→ **WHAT TO DO**
Could you reproduce all of the lines below word for word, changing nothing?

→ **SOURCE DATA**
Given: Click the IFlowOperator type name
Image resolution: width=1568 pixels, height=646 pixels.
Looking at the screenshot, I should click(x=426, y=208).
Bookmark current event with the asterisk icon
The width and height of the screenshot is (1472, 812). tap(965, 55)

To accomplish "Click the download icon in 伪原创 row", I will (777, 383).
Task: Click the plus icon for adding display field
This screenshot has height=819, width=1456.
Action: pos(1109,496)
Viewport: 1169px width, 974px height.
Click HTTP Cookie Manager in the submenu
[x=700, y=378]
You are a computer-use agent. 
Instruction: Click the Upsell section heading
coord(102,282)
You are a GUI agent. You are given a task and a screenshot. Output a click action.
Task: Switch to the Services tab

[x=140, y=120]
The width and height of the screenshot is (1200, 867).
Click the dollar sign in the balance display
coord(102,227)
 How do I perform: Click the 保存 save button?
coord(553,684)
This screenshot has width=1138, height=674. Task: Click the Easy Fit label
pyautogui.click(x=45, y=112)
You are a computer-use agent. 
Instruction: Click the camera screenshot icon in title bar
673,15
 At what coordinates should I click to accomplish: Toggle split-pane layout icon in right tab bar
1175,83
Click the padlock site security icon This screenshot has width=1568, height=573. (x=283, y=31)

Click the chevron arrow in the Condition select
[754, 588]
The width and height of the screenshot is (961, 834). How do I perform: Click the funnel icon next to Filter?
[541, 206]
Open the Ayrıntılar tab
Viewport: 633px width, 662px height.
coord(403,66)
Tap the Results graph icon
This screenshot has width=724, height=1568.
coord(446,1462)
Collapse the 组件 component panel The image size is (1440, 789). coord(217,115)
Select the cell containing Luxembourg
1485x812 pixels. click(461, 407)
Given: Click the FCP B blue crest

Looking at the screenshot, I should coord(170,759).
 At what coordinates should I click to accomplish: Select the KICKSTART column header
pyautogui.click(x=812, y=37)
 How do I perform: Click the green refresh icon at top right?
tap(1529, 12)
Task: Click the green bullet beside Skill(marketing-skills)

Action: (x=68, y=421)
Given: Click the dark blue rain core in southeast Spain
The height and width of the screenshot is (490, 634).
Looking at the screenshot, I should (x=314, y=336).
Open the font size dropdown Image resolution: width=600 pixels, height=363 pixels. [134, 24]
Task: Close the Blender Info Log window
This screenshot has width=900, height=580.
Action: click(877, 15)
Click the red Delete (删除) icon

→ **REPLY TO THE TASK**
Given: Click the IFlowOperator type name
Image resolution: width=1568 pixels, height=646 pixels.
Looking at the screenshot, I should click(x=426, y=208).
Bookmark current event with the asterisk icon
The width and height of the screenshot is (1472, 812). tap(965, 55)

To accomplish "Click the download icon in 伪原创 row", I will (777, 383).
Task: Click the plus icon for adding display field
This screenshot has height=819, width=1456.
Action: pos(1109,496)
Viewport: 1169px width, 974px height.
Click HTTP Cookie Manager in the submenu
[x=700, y=378]
You are a computer-use agent. 
Instruction: Click the Upsell section heading
coord(102,282)
You are a GUI agent. You are given a task and a screenshot. Output a click action.
Task: Switch to the Services tab

[x=140, y=120]
The width and height of the screenshot is (1200, 867).
Click the dollar sign in the balance display
coord(102,227)
 How do I perform: Click the 保存 save button?
coord(553,684)
This screenshot has width=1138, height=674. Task: Click the Easy Fit label
pyautogui.click(x=45, y=112)
You are a computer-use agent. 
Instruction: Click the camera screenshot icon in title bar
673,15
 At what coordinates should I click to accomplish: Toggle split-pane layout icon in right tab bar
1175,83
Click the padlock site security icon This screenshot has width=1568, height=573. (x=283, y=31)

Click the chevron arrow in the Condition select
[754, 588]
The width and height of the screenshot is (961, 834). How do I perform: Click the funnel icon next to Filter?
[541, 206]
Open the Ayrıntılar tab
Viewport: 633px width, 662px height.
coord(403,66)
Tap the Results graph icon
This screenshot has width=724, height=1568.
coord(446,1462)
Collapse the 组件 component panel The image size is (1440, 789). coord(217,115)
Select the cell containing Luxembourg
1485x812 pixels. click(461, 407)
Given: Click the FCP B blue crest

Looking at the screenshot, I should coord(170,759).
 At what coordinates should I click to accomplish: Select the KICKSTART column header
pyautogui.click(x=812, y=37)
 How do I perform: Click the green refresh icon at top right?
tap(1529, 12)
Task: Click the green bullet beside Skill(marketing-skills)

Action: (x=68, y=421)
Given: Click the dark blue rain core in southeast Spain
The height and width of the screenshot is (490, 634).
Looking at the screenshot, I should (x=314, y=336).
Open the font size dropdown Image resolution: width=600 pixels, height=363 pixels. [134, 24]
Task: Close the Blender Info Log window
This screenshot has width=900, height=580.
Action: click(877, 15)
Click the red Delete (删除) icon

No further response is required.